- _Page_:
GAUTTAMKUMAR PARSHOTTAMDAS LIBACHIA v. GUJARAT STATE ROAD TRANSPORT CORPORATION
1996-02-06
S.K.KESHOTE
body1996
DigiLaw.ai
S. K. KESHOTE, J. ( 1 ) HEARD learned Counsel for the petitioner. Vide advertisement dated 27/07/1990, published in Gujarat Samachar, applications for the post of Legal Adviser (Departmental Head : Grade-B) were invited by Gujarat state Road Transport Corporation (hereinafter referred to as "the Corporation" ). ( 2 ) PETITIONER has come up with a case that he had submitted his application in response to the said advertisement and he was called for interview alongwith other 25 candidates. After the interview, select list was prepared and as per the case of the petitioner, his name appeared in the said select list. From the advertisement dated 27/07/1990, it comes out that only one post appears to have been advertised. In para No. 2. 3, the petitioner has stated that in the month of January, 1996, he came to know from private sources that his name has been included between one to ten in the select list. This averment has been verified by the petitioner in his affidavit stating "to the best of petitioners information and belief". The source of information is not disclosed. In the absence of a properly sworn affidavit, it is too difficult to believe that the petitioner was placed in the select list or not, as averred. The Court proceeds with the assumption that his name was in the select list. Now, the question arises whether in this case a writ of Mandamus can be issued to the respondents to give appointment to the petitioner on the basis of the select list which has been prepared in response to the advertisement dated 27/07/1990. The select list which has been prepared in response to the advertisement dated 27-7-1990 has not been given effect. The Corporation has not made any appointments from the said select list. It is not the case of the petitioner that any candidate who was lower in the merit in select list prepared in response to the advertisement dated 27-7-1990 has been given appointment. From the fact that in the year 1992, afresh applications were invited for the post of Legal Adviser, it is clear that the Corporation has not made any appointments on the basis of select list prepared in response to the advertisement dated 27/07/1990. From the later advertisement, it is clear that there was only one vacancy.
From the fact that in the year 1992, afresh applications were invited for the post of Legal Adviser, it is clear that the Corporation has not made any appointments on the basis of select list prepared in response to the advertisement dated 27/07/1990. From the later advertisement, it is clear that there was only one vacancy. The learned Counsel for the petitioner admitted that in response to subsequent advertisement dated 30/06/1992, petitioner did not apply for the post. It is also admitted that no appointments were made in pursuance to the advertisement dated 30/06/1992 also. In view of these facts, none of the legal or fundamental rights of the petitioners is infringed. This writ petition has been filed after more than 5 years of the first advertisement and challenge to the second advertisement is made after more than 3 years. In view of the aforesaid facts, this writ petition deserves to be dismissed on the ground of delay but otherwise also on merits, the petitioner has no case. At the most, it is a case where the petitioners name has been placed in the select list but merely inclusion of the name of a candidate in the select list does not confer any right of appointment to the petitioner. The learned Counsel for the petitioner contended that the vacancies are there and the Corporation has made appointment on those vacancies of the unqualified person. Reference in this aspect has been made to an Order (Annexure "d" ). I have gone through the order Annexure-D. Shri J. D. Vohra, who was holding the post of Chief Labour Officer was given additional charge of the post of Legal Adviser. It cannot be said to be a case of appointment. Naturally, when selection is not made, the Corporation has to take work and as such this is only the case where temporary arrangement has been made. Shri Trivedi, who was holding the post of Legal Adviser has been transferred under the Orders dated 10/02/1995 so it is also not the case of appointment. Under the Order dated 16/09/1995, one Shri s. V. Harsh was ordered to be given 10% of the pay to work additionally on the post of Legal Adviser. That order has also no relevance whatsoever. The petitioner did not challenged those orders.

- _Written instruction 1_: Copy these rows verbatim, starting with the line that contains "You are a GUI" and going on through the line that contains "Sportblessures (619, 1568)", with both of those lines included.

- _Given records_:
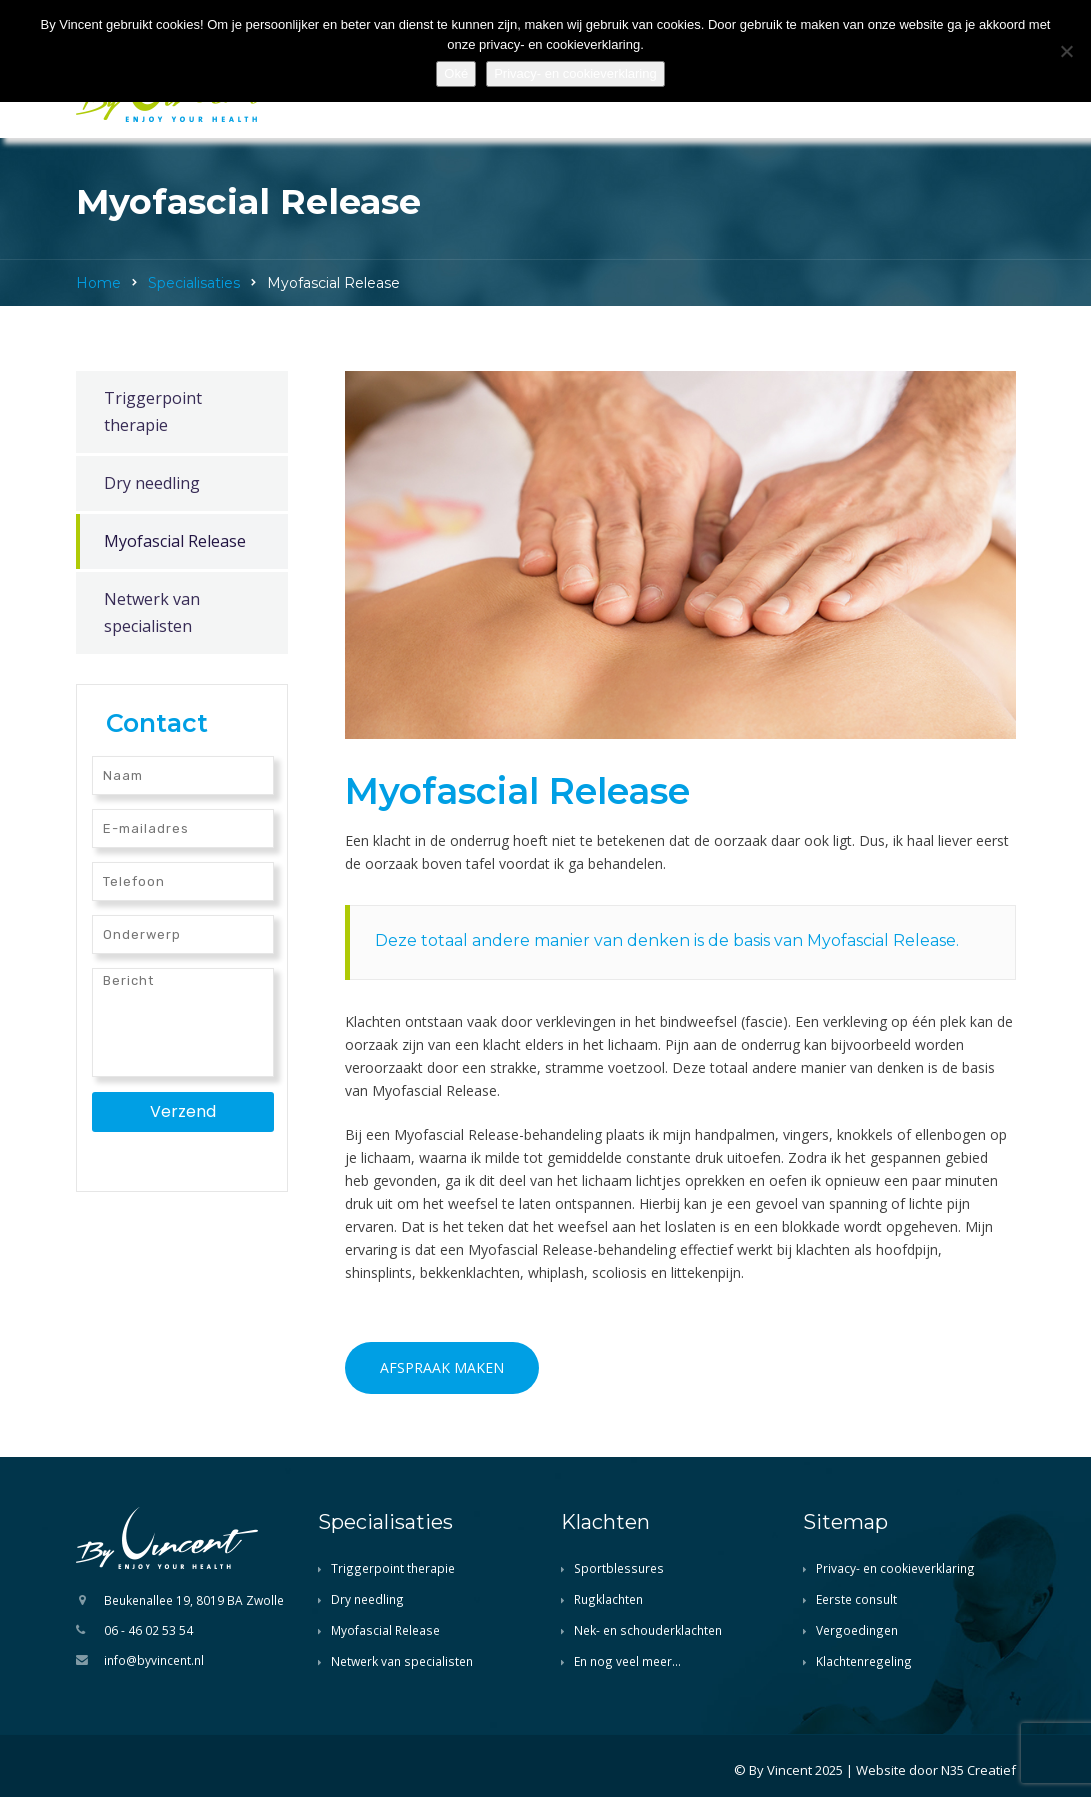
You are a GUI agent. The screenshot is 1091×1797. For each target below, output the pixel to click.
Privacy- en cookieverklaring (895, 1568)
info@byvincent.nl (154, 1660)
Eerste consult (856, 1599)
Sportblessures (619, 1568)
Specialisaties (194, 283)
...
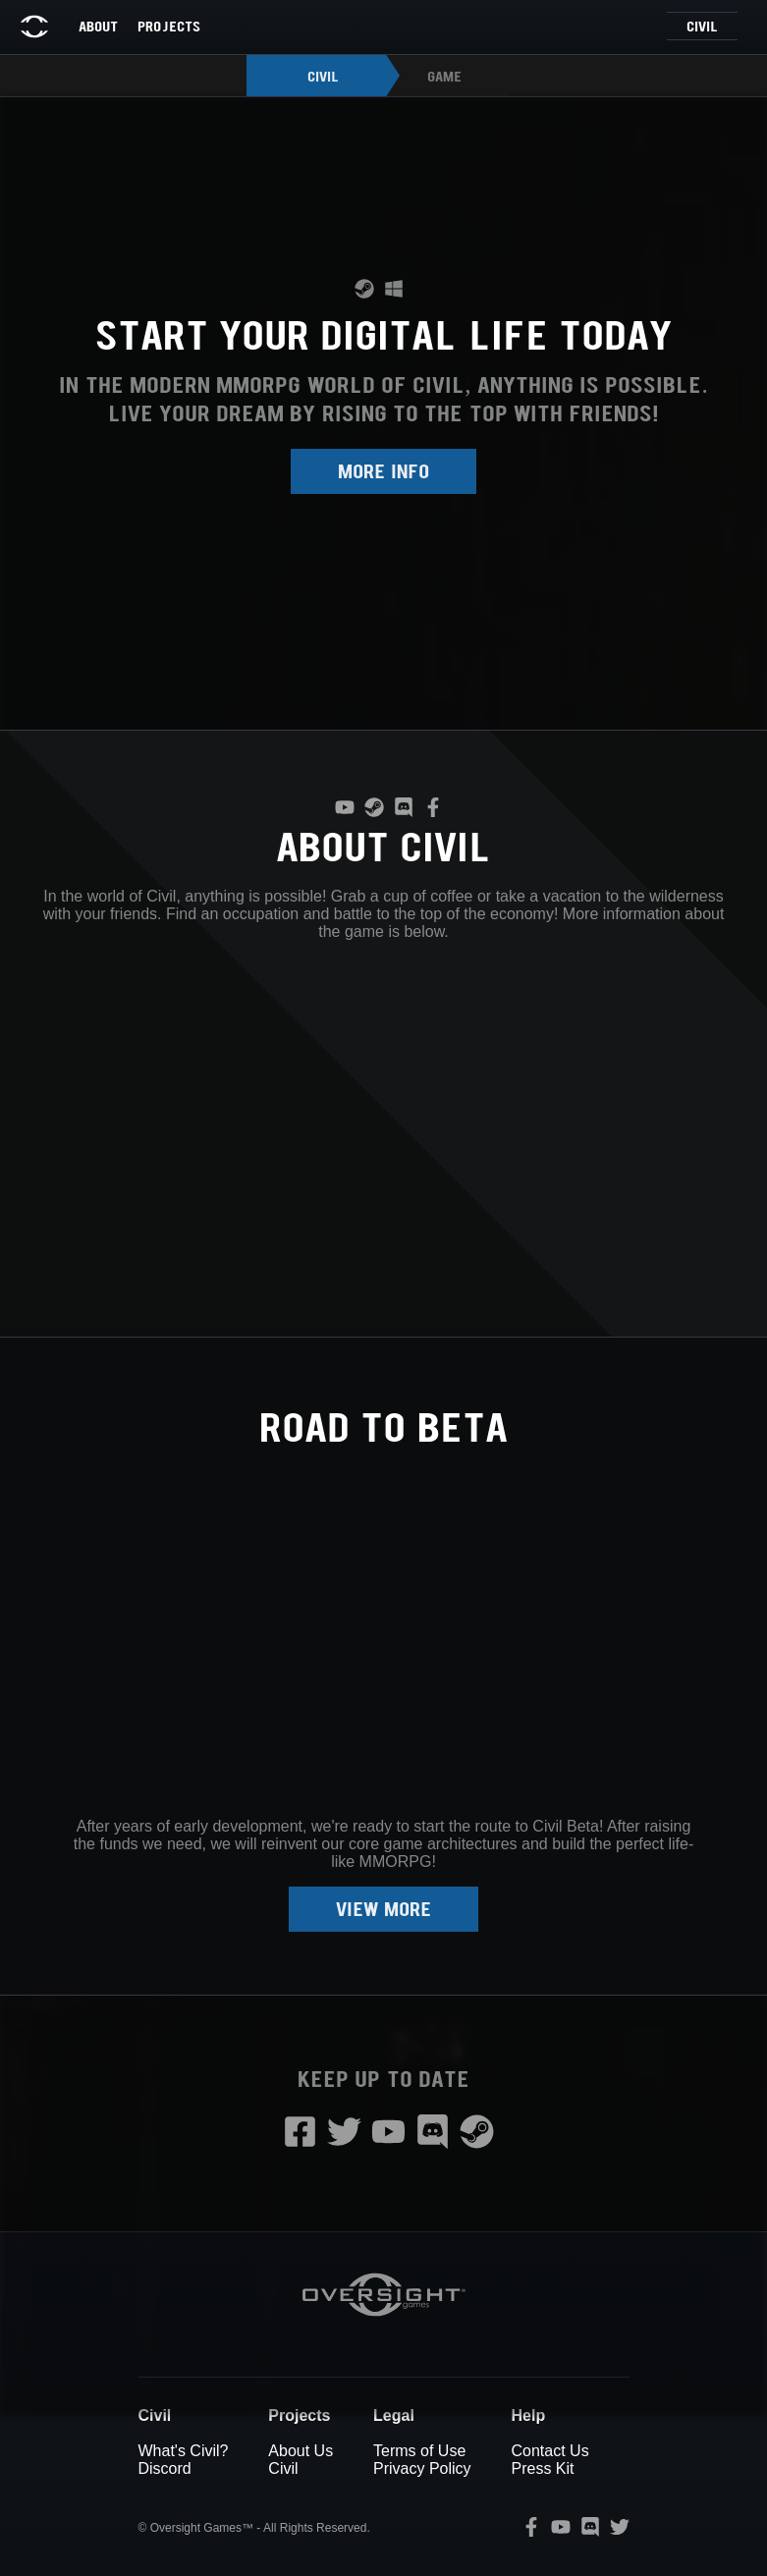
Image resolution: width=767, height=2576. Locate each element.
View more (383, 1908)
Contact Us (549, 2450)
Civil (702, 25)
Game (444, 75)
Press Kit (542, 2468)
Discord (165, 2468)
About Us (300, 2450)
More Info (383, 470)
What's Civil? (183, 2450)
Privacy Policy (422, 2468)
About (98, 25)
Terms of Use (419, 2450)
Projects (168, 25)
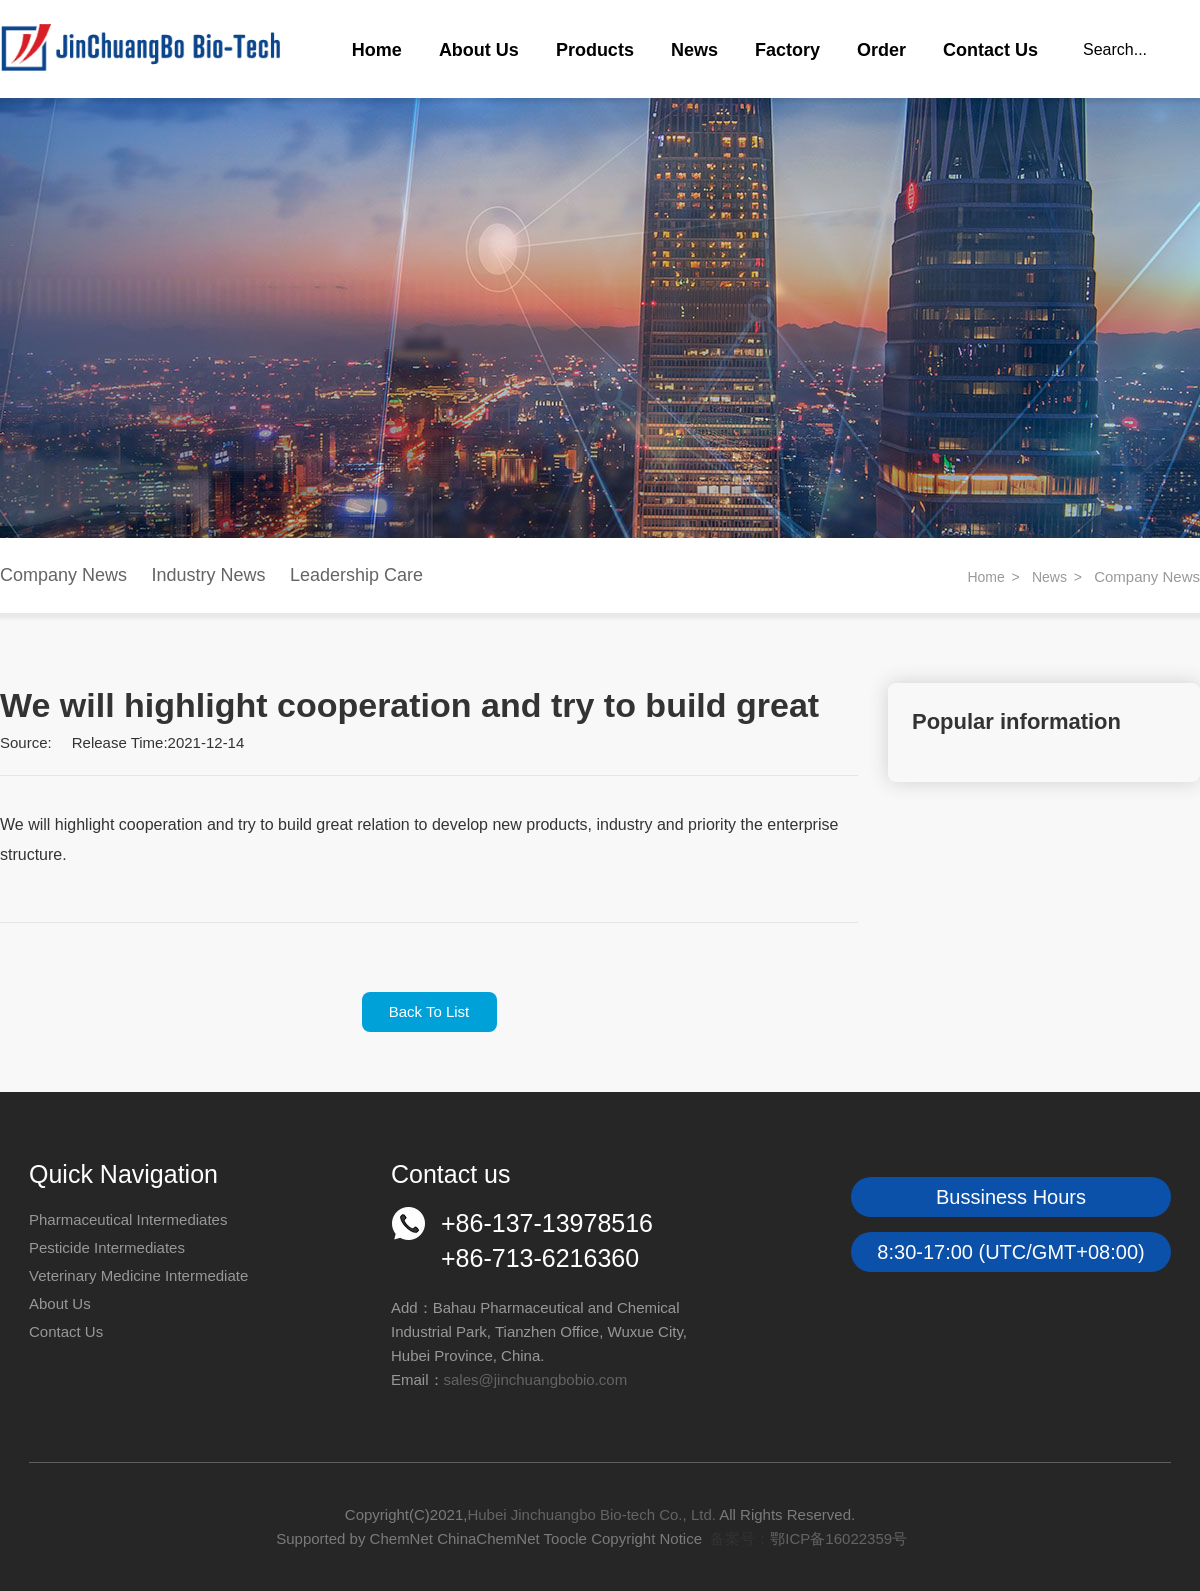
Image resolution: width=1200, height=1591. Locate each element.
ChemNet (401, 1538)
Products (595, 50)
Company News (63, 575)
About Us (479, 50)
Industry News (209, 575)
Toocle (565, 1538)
---
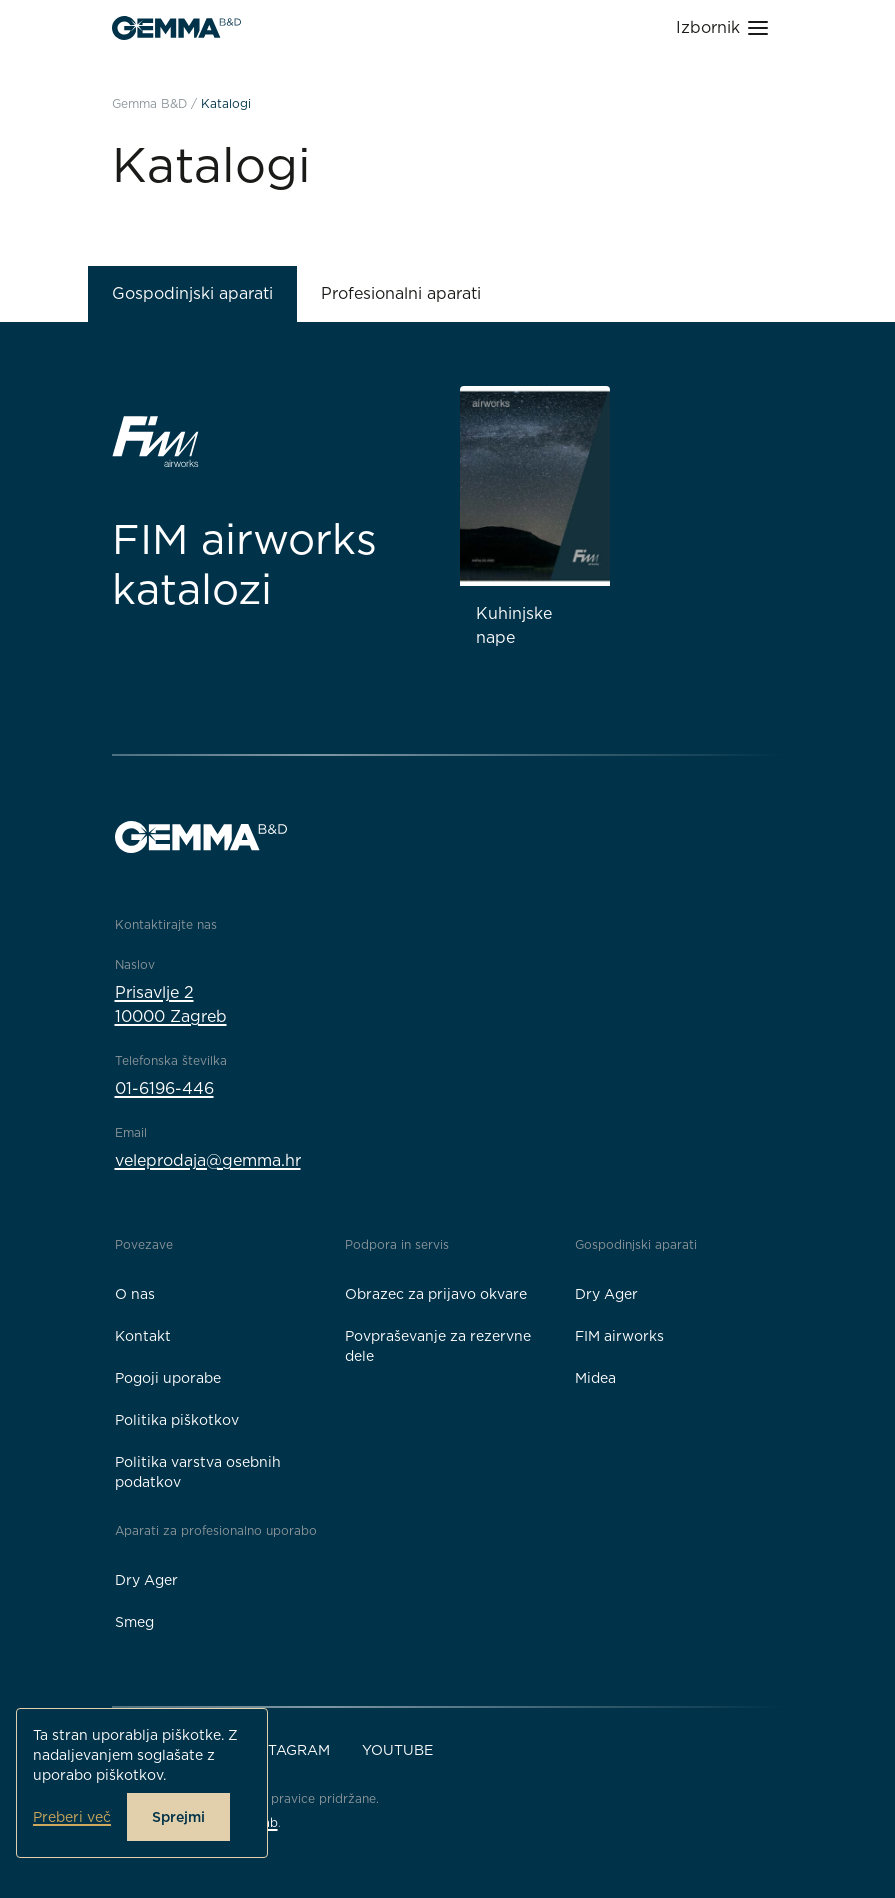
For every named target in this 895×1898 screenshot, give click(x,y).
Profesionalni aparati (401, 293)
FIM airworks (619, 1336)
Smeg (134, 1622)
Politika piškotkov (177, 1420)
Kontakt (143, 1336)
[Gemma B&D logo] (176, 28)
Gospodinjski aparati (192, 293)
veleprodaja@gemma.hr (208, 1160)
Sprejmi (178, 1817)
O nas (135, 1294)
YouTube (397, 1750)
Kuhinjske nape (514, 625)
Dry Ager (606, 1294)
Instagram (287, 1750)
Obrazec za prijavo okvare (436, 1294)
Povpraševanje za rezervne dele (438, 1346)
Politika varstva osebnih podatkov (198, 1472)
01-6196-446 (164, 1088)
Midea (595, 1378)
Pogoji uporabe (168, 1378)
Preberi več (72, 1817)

- _Written instruction 2_: For each statement below, state whether it agrees with the judgment, answering yes or no and quoting the deciding words. (a) The Corporation made appointments from the select list prepared in response to the advertisement dated 27/07/1990. (b) The petitioner applied for the post in response to the advertisement dated 30/06/1992. (c) Shri J. D. Vohra was given additional charge of the post of Legal Adviser.

- _Written reply 1_:
You are a GUI agent. The screenshot is 1091×1797. For each target below, output the pixel to click.
Privacy- en cookieverklaring (895, 1568)
info@byvincent.nl (154, 1660)
Eerste consult (856, 1599)
Sportblessures (619, 1568)

- _Written reply 2_:
(a) No: "The Corporation has not made any appointments from the said select list."
(b) No: "in response to subsequent advertisement dated 30/06/1992, petitioner did not apply for the post."
(c) Yes: "Shri J. D. Vohra, who was holding the post of Chief Labour Officer was given additional charge of the post of Legal Adviser."